Copy, word for word, the lines of the entries below between the one with "Click the Tasks" and the one with "The image size is (494, 490).", inclusive, and leave out everything else.
(RECORDS FOR PROCESSING)
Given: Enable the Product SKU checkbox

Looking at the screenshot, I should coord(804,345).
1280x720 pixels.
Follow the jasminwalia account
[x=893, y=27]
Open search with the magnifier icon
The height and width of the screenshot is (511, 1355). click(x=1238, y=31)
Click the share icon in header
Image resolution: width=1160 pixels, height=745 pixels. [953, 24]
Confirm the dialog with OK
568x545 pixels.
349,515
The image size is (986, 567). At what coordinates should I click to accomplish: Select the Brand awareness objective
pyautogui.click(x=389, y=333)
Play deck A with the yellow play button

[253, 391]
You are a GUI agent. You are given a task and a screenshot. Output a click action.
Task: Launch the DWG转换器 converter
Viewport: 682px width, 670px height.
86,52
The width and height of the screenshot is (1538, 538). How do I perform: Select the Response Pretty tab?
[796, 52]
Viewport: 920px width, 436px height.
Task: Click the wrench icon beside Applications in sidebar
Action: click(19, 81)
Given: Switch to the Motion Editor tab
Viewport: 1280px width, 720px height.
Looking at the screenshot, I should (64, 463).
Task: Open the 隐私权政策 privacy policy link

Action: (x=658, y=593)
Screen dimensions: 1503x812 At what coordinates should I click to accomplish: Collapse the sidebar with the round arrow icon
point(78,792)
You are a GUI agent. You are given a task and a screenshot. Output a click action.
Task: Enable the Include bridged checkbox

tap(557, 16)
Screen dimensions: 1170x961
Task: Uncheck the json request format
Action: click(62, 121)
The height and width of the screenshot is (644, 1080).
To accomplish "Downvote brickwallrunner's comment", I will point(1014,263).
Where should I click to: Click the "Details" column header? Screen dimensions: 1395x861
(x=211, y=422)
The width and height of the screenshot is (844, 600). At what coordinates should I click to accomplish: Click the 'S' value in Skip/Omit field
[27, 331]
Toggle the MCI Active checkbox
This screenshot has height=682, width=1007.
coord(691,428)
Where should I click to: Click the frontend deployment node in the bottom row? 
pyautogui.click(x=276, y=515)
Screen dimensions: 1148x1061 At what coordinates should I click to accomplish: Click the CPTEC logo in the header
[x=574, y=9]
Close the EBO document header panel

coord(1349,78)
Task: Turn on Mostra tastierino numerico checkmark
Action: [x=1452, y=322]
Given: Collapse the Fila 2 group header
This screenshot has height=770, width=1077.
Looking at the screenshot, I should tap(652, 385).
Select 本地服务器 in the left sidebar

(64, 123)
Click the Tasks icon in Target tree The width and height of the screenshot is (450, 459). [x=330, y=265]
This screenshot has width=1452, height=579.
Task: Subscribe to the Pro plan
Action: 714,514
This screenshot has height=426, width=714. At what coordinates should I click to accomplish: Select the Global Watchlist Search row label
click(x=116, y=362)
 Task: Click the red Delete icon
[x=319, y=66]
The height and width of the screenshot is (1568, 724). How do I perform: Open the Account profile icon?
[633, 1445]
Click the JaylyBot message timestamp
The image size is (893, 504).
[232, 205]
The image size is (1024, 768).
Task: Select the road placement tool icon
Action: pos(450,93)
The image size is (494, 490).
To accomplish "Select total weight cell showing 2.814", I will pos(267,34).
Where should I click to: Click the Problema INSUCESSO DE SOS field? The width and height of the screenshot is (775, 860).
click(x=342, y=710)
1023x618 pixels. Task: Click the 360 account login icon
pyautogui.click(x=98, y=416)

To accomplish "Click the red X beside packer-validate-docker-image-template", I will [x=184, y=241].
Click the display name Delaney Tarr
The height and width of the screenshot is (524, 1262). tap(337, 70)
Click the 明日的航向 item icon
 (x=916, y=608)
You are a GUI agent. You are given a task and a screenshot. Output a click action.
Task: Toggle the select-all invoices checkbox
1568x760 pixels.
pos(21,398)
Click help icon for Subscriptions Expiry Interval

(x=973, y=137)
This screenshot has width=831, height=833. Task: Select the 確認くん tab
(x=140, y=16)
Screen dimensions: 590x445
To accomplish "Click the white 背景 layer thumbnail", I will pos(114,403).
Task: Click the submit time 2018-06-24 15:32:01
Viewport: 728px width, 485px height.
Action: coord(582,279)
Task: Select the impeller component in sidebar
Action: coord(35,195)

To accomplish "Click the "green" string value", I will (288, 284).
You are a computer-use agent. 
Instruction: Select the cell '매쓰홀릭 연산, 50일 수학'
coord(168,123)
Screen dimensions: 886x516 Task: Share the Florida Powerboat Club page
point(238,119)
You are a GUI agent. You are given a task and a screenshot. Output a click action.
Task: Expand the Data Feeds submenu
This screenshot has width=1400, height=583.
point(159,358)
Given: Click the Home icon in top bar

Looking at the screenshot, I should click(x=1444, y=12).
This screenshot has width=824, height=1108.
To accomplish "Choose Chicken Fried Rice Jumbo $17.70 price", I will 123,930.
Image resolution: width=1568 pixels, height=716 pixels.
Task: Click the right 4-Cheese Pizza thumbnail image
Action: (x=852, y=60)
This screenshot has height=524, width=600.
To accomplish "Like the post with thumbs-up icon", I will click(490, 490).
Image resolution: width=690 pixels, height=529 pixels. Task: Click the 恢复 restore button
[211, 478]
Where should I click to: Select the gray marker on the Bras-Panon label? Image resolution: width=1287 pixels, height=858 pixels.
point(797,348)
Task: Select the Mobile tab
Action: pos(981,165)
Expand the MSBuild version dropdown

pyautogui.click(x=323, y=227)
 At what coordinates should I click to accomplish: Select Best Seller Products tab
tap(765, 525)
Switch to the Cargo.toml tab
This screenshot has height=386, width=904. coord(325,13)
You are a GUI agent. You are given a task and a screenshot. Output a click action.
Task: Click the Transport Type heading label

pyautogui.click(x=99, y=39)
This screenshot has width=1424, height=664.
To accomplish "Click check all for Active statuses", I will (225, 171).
(End RECORDS FOR PROCESSING)
EXERCISE SOLUTION ::
Click the Tasks icon in Target tree The width and height of the screenshot is (450, 459). [x=330, y=265]
This screenshot has width=1452, height=579.
Task: Subscribe to the Pro plan
Action: 714,514
This screenshot has height=426, width=714. At what coordinates should I click to accomplish: Select the Global Watchlist Search row label
click(x=116, y=362)
 Task: Click the red Delete icon
[x=319, y=66]
The height and width of the screenshot is (1568, 724). How do I perform: Open the Account profile icon?
[633, 1445]
Click the JaylyBot message timestamp
The image size is (893, 504).
[232, 205]
The image size is (1024, 768).
Task: Select the road placement tool icon
Action: pos(450,93)
The image size is (494, 490).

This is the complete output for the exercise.